Forecasting Internally Displaced Population Migration Patterns in Syria and Yemen
This work addresses the challenge of predicting IDP migration for humanitarian aid organizations to improve resource allocation during conflicts, though it is incremental as it applies existing methods to new data.
The paper tackled forecasting internally displaced population migration patterns in Syria and Yemen using publicly available data, achieving accurate one-month-ahead predictions with machine learning models that outperformed baseline persistence models.

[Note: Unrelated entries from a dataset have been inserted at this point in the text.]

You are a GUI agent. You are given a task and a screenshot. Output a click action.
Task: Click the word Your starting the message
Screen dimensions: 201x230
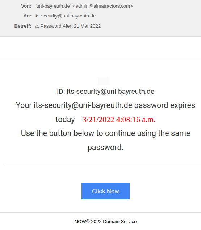point(24,105)
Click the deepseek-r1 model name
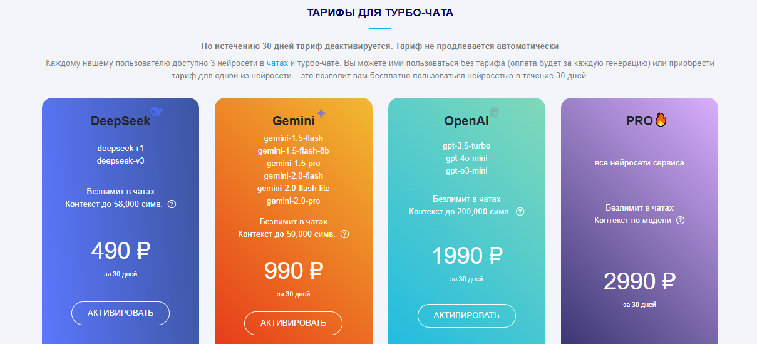 click(x=120, y=149)
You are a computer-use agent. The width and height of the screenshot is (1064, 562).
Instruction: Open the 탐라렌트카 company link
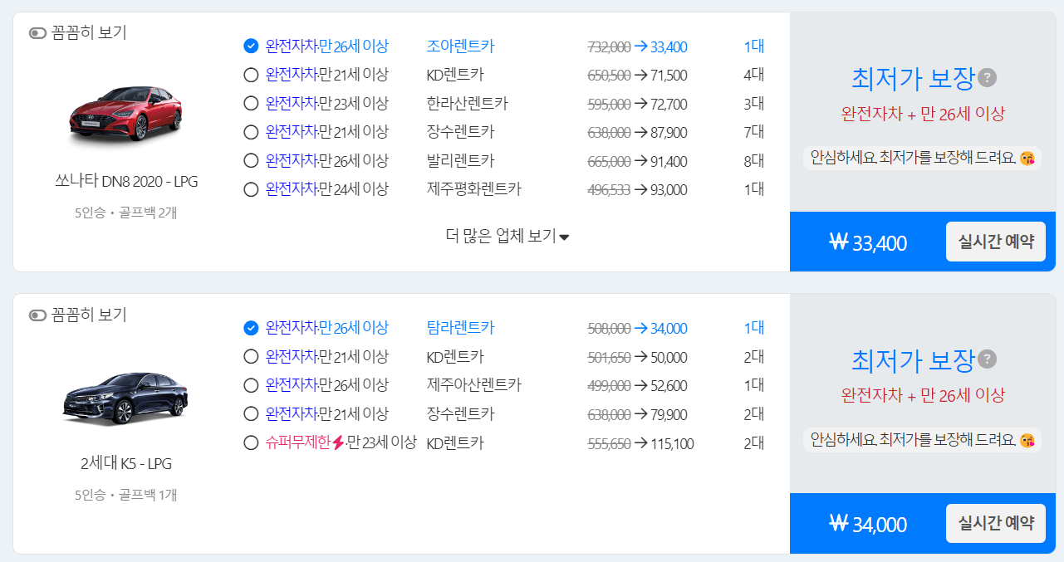click(461, 328)

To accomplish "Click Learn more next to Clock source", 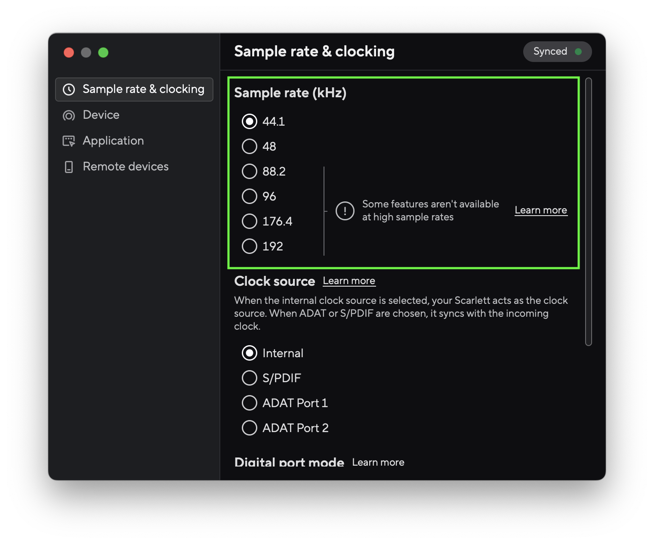I will (x=349, y=281).
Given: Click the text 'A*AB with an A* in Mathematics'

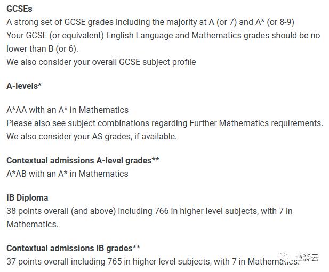Looking at the screenshot, I should coord(67,174).
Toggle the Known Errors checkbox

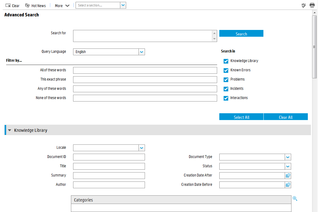click(x=226, y=70)

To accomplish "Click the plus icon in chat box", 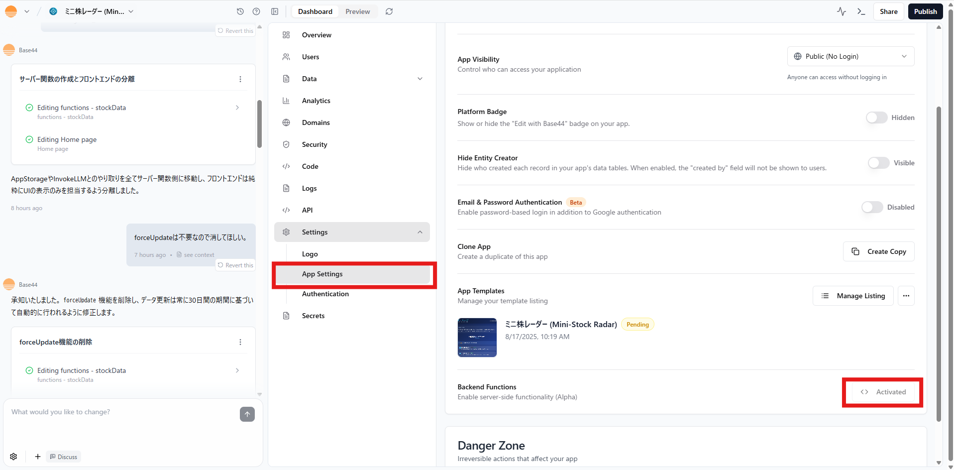I will [38, 457].
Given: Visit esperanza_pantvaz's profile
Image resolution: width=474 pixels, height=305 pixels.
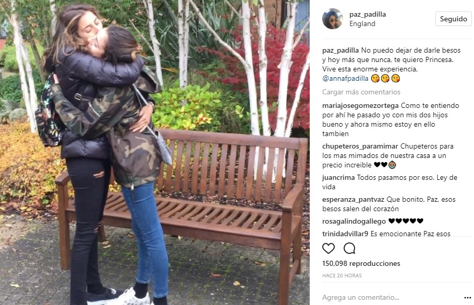Looking at the screenshot, I should (353, 200).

Armed conflict has led to an unprecedented number of internally displaced persons (IDPs) - individuals who are forced out of their homes but remain within their country. IDPs often urgently require shelter, food, and healthcare, yet prediction of when large fluxes of IDPs will cross into an area remains a major challenge for aid delivery organizations. Accurate forecasting of IDP migration would empower humanitarian aid groups to more effectively allocate resources during conflicts. We show that monthly flow of IDPs from province to province in both Syria and Yemen can be accurately forecasted one month in advance, using publicly available data. We model monthly IDP flow using data on food price, fuel price, wage, geospatial, and news data. We find that machine learning approaches can more accurately forecast migration trends than baseline persistence models. Our findings thus potentially enable proactive aid allocation for IDPs in anticipation of forecasted arrivals.